Of course, there were no hot cross buns for breakfast, just the usual fare of cereals and toast and wet scrambled egg.

We ate it anyway because nobody wants to sit in mass feeling hungry. Communion wafer is not known to be especially filling.

The week dragged on. We were living in the analogue age – no smart phones, no tablets, only the one computer which belonged to the maths department – so we just got bored.

If you were lucky, you might be able to get hold of a copy of The Thorn Birds from one of the sixth form and read about priests with good looks and sex appeal. (Colleen McCullough beat Fleabag to it, right?)

A far cry from Father Eric, the priest who took mass at our school and who appeared to have opted for an additional vow of relentlessly dreadful coiffure.

The Thorn Birds was broadcast on British telly the following year with the handsome Richard Chamberlain in full clerical gorgeousness. It was a first lesson in cynicism for me. I knew there was not a priest in the land with hair that good.

Other diversions that weekend included mooching around the stables (yes, some girls brought their ponies to school) in search of pornographic magazine pages dropped by the stable lads, or indeed in search of the pornography loving stable lads themselves.

In keeping with the week’s theme of martyrdom, some girls sat in the common room endlessly playing Chris de Burgh songs.

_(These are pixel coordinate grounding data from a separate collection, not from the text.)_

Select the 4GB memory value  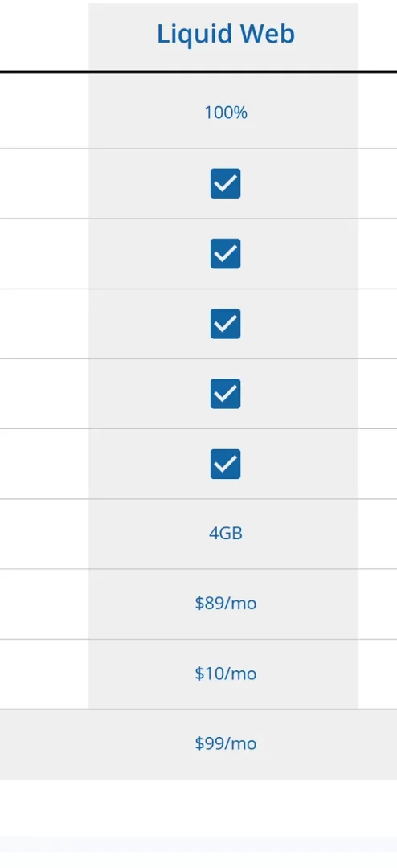point(225,534)
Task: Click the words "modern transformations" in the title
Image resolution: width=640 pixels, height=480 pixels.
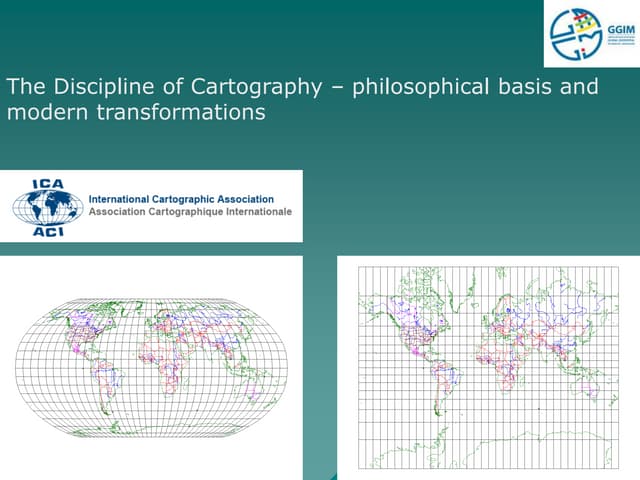Action: 136,112
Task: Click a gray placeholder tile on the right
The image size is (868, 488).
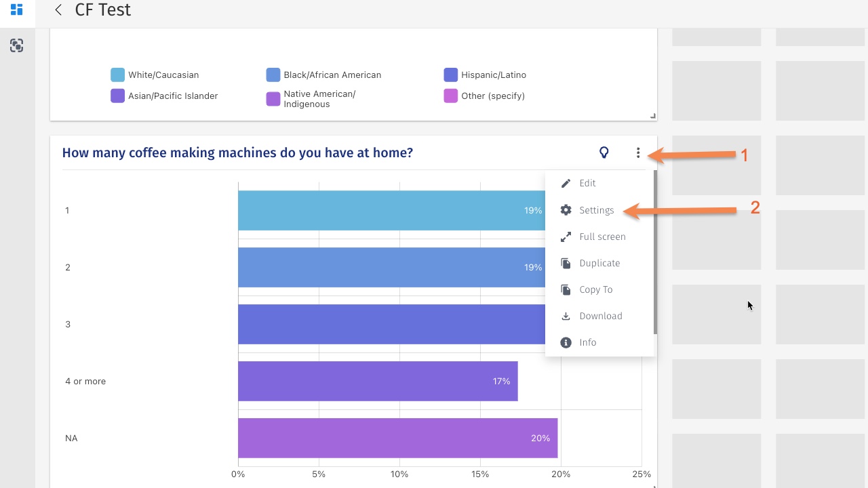Action: pos(716,314)
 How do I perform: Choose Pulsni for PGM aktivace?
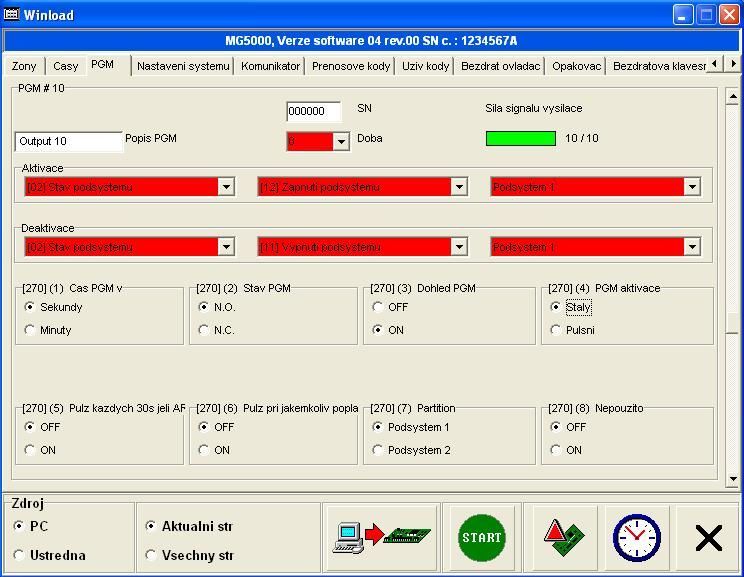(x=556, y=330)
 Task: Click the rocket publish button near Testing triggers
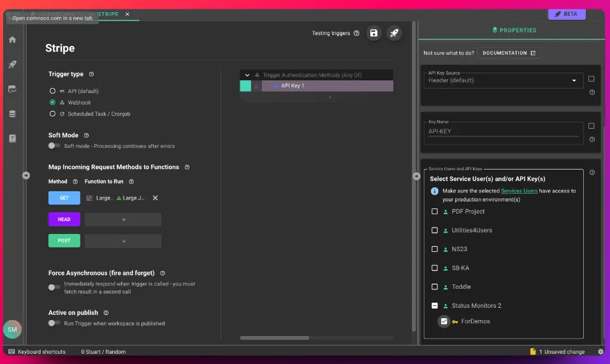[395, 33]
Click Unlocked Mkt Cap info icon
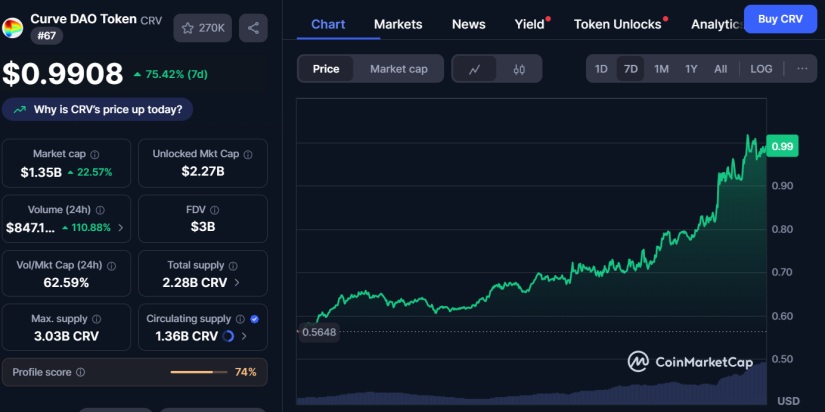Viewport: 825px width, 412px height. point(248,155)
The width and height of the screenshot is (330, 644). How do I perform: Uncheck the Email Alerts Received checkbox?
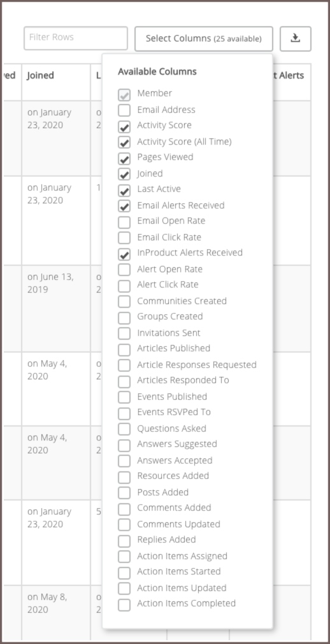click(124, 206)
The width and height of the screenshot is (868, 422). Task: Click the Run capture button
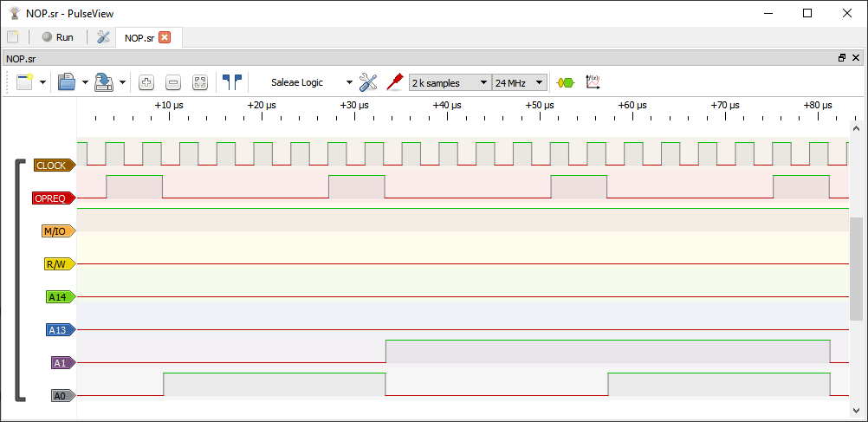coord(57,37)
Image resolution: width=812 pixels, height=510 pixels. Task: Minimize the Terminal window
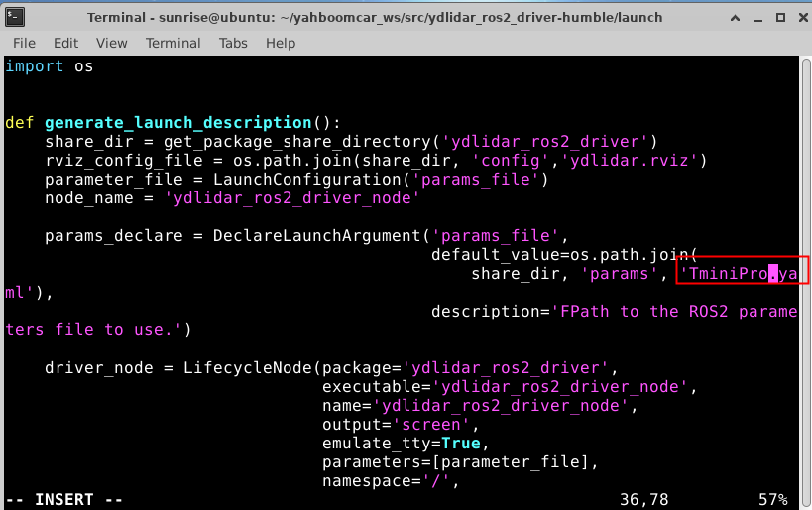(758, 18)
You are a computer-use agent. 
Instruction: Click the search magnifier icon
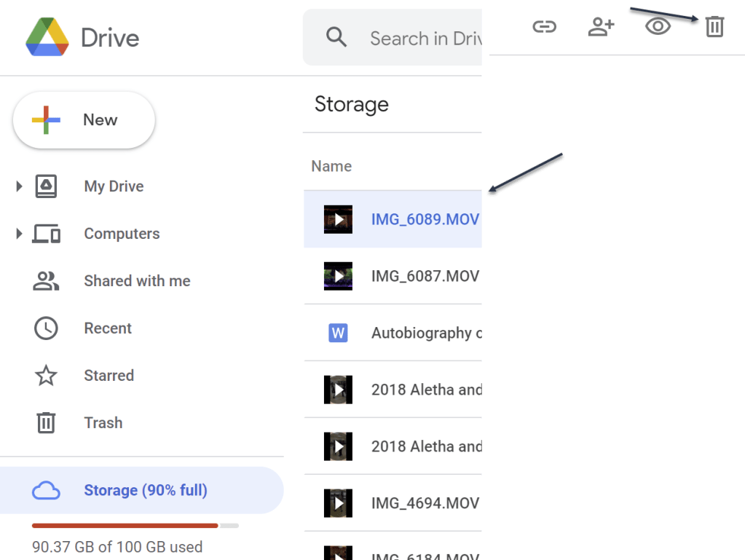336,38
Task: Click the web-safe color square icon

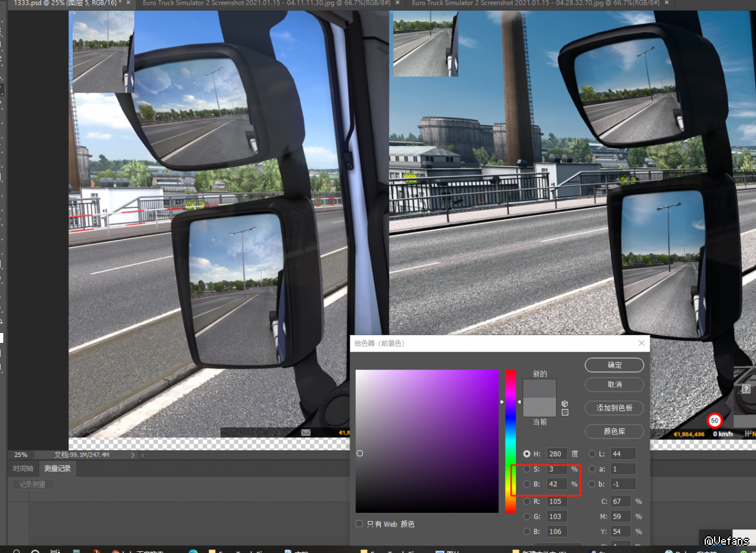Action: point(565,413)
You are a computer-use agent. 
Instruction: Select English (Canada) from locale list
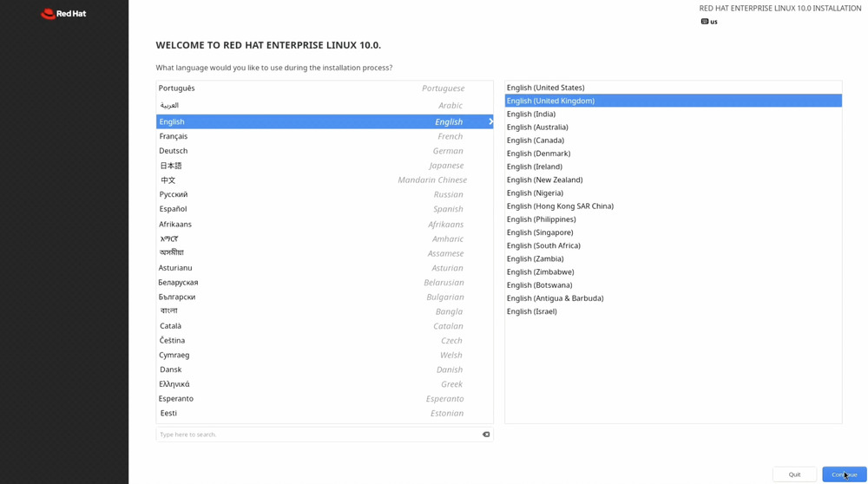(536, 141)
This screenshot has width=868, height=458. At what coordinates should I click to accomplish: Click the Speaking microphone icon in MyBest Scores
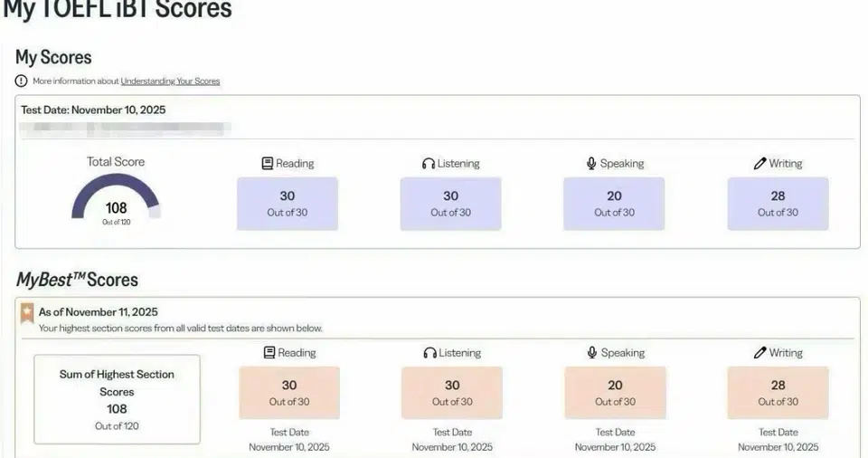[592, 353]
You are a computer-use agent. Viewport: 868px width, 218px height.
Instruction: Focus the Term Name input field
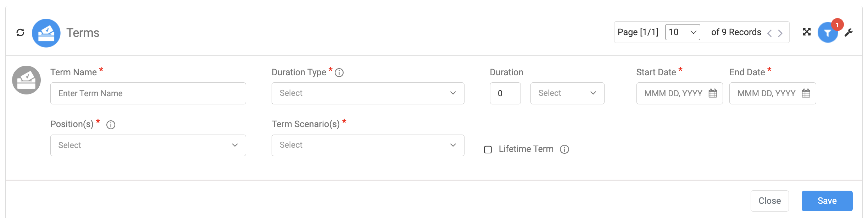(148, 93)
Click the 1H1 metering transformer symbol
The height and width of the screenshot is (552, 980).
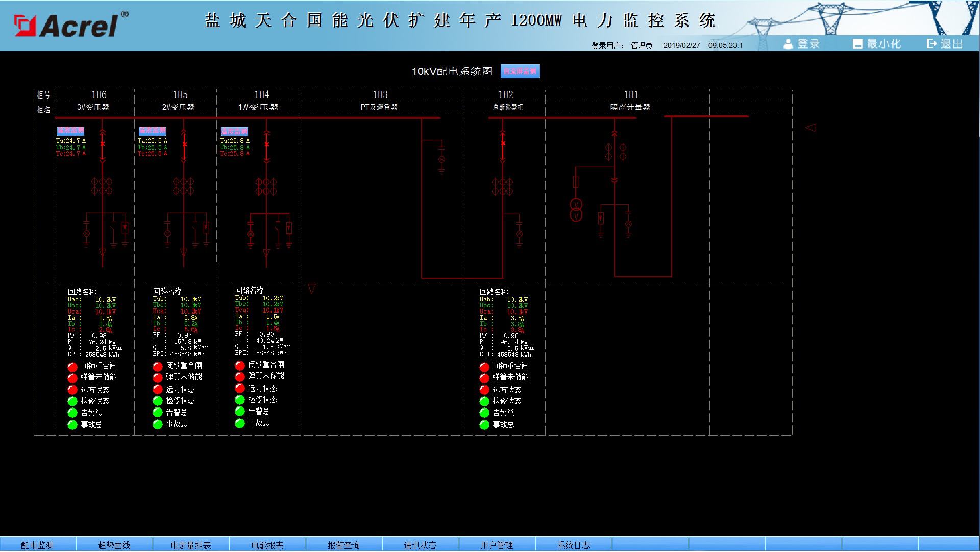point(576,210)
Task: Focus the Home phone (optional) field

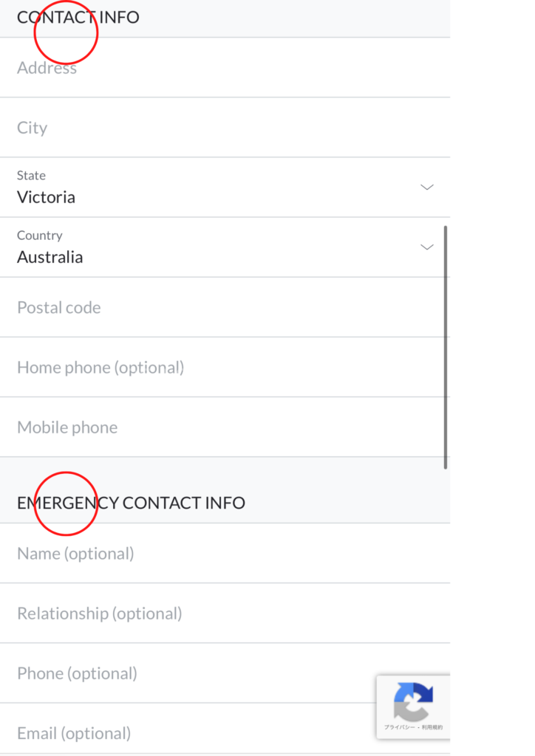Action: coord(222,367)
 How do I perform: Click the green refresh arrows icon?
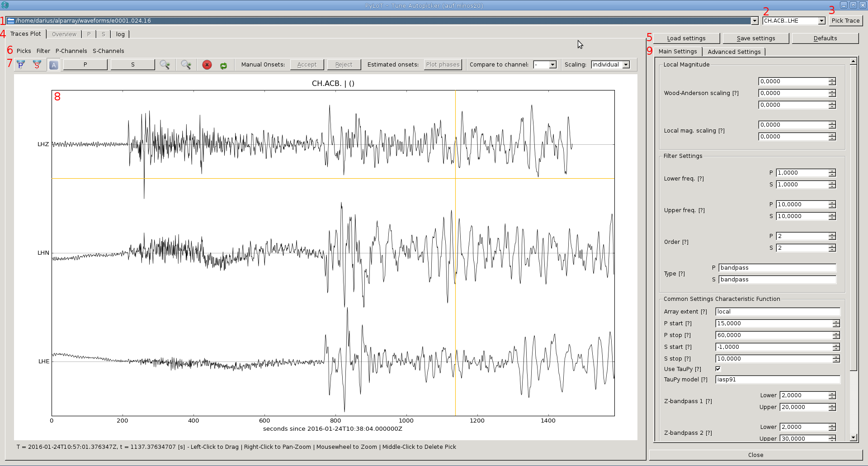[x=223, y=65]
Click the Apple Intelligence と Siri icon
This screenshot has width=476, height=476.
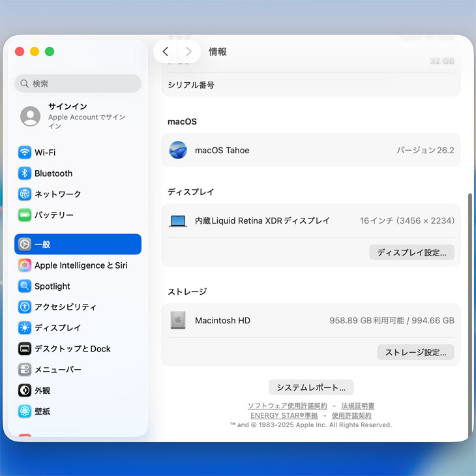pos(25,265)
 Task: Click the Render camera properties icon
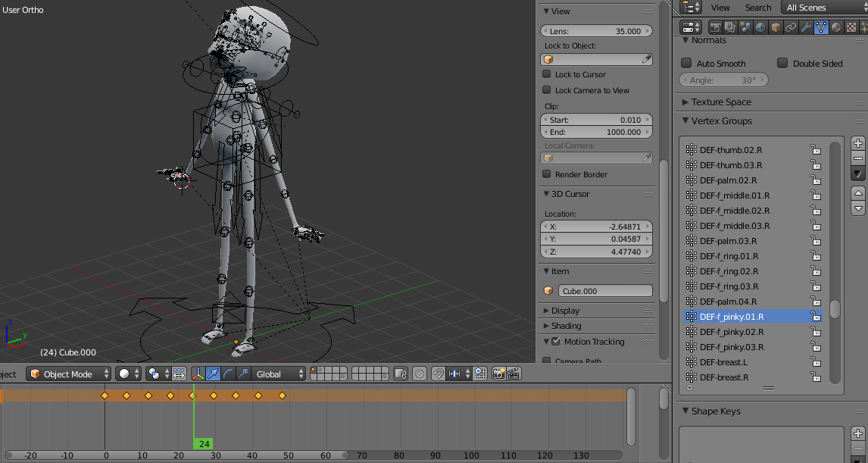click(x=715, y=27)
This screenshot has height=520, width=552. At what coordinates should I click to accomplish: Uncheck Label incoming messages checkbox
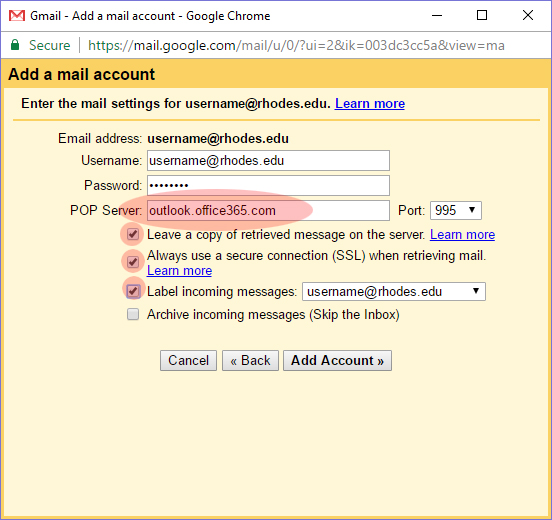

The days played out, punctuated by mass. On Good Friday (nothing good about it for Jesus, right?) we venerated the cross, queueing up to kiss the wooden feet of the crucified Christ.

And then there was the Easter vigil itself on the Saturday night.

There were candles in the chapel and tea lights in the gym and no ‘lights out’ curfew. Brilliant.

An atmospheric hush descended on the school and we were invited to drop in at various points in the evening to meditate on Jesus’ death.

I remember feeling sad for Jesus. What a terrible way to go. But I struggled to hold myself personally responsible and Golgotha was a long way from Chelmsford.

Around me, girls were shedding tears. In girls’ boarding schools, tears beget tears. I had to find a way to join in. I thought instead about the Hyde Park bombings which had really upset me the year before. And of Sefton, the horse who had survived.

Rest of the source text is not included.